Text ::
_ _ _ _ _
How It’s Caused and Treated

We use our hands for many different tasks throughout the day, from driving to eating and typing to twisting doorknobs. It’s no surprise that the hands and wrists are some of the most common areas where people experience pain. One of the most well-known hand and wrist injuries is carpal tunnel syndrome. This condition can worsen over time, so it’s important to treat it as soon as you can. Here are some important things to know about carpal tunnel syndrome.

Surrounded on all sides by bone and sturdy ligaments, the narrow passageway known as the carpal tunnel holds nine flexor tendons and the median nerve. The bones below and on the sides of the carpal tunnel are called the carpal bones, and the band of tissue on top of the carpal tunnel is called the transverse carpal ligament. These boundaries do not give the carpal tunnel a lot of room to stretch or swell.
_ _ _ _ _
Data provided ::
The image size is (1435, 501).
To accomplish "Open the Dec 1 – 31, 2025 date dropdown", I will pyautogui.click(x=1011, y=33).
_ _ _ _ _
What you need to do :: Could you rewrite the stretch of the carpal tunnel text from "We use our hands" through "about carpal tunnel syndrome." with "doorknobs" changed to "jar lids"?

Written reply ::
We use our hands for many different tasks throughout the day, from driving to eating and typing to twisting jar lids. It’s no surprise that the hands and wrists are some of the most common areas where people experience pain. One of the most well-known hand and wrist injuries is carpal tunnel syndrome. This condition can worsen over time, so it’s important to treat it as soon as you can. Here are some important things to know about carpal tunnel syndrome.